# Start of Text passage
Well… there’s a PART II that was just put up, and I listened to it today.

I have to say that after talking about how much I enjoyed the first show, this second one was a wee bit more annoying. Joe stopped waiting for responses, and did the somewhat standard “conspiracy theorist” tactic of throwing out EVERY POSSIBLE question, and just saying that “it doesn’t make SENSE!” He would point out THIS inconsistency (and Phil would try to address it) and then he’d throw out THIS inconsistency (and Phil would try to address it) and then he’d…

After a while it just got tiring.

Phil did his best, but being on the phone end this time, I think he was at a disadvantage. Debating like this is VERY hard to do, especially when there is a set of FACTS that one side tries to adhere to.

Here's the thing: Complex systems are easy to pick apart. Period. When there’s SO much data available, it EASY to start seeing patterns and inconsistencies THAT AREN’T THERE. When you address and approach an issue with a PRE –CONCEIVED conclusion, that conclusion will only be RE-ENFORCED with every bit of “PSEUDO CONFIRMING” data you find. It happens with conspiracy theories, it happens with fortune tellers, it happens with “hidden messages”, it happens with Paul being dead.
# End of Text passage
# Start of Data shown
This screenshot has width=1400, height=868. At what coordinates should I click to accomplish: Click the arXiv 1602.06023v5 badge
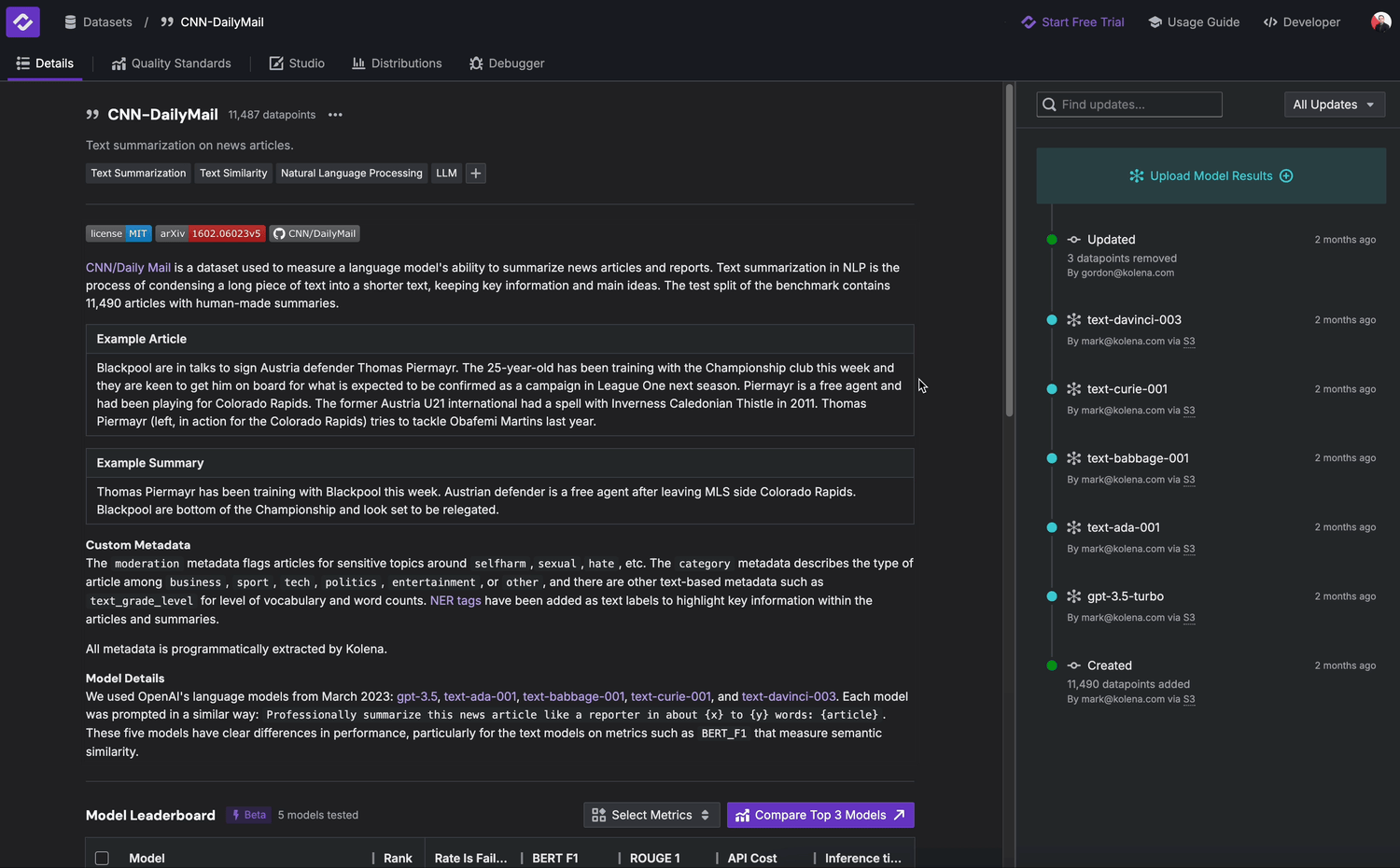(210, 233)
# End of Data shown
Your objective: Swap "annoying" for "frustrating" and write out the podcast commentary starting with "Well… there’s a" and going on through "just got tiring.".

Answer:
Well… there’s a PART II that was just put up, and I listened to it today.

I have to say that after talking about how much I enjoyed the first show, this second one was a wee bit more frustrating. Joe stopped waiting for responses, and did the somewhat standard “conspiracy theorist” tactic of throwing out EVERY POSSIBLE question, and just saying that “it doesn’t make SENSE!” He would point out THIS inconsistency (and Phil would try to address it) and then he’d throw out THIS inconsistency (and Phil would try to address it) and then he’d…

After a while it just got tiring.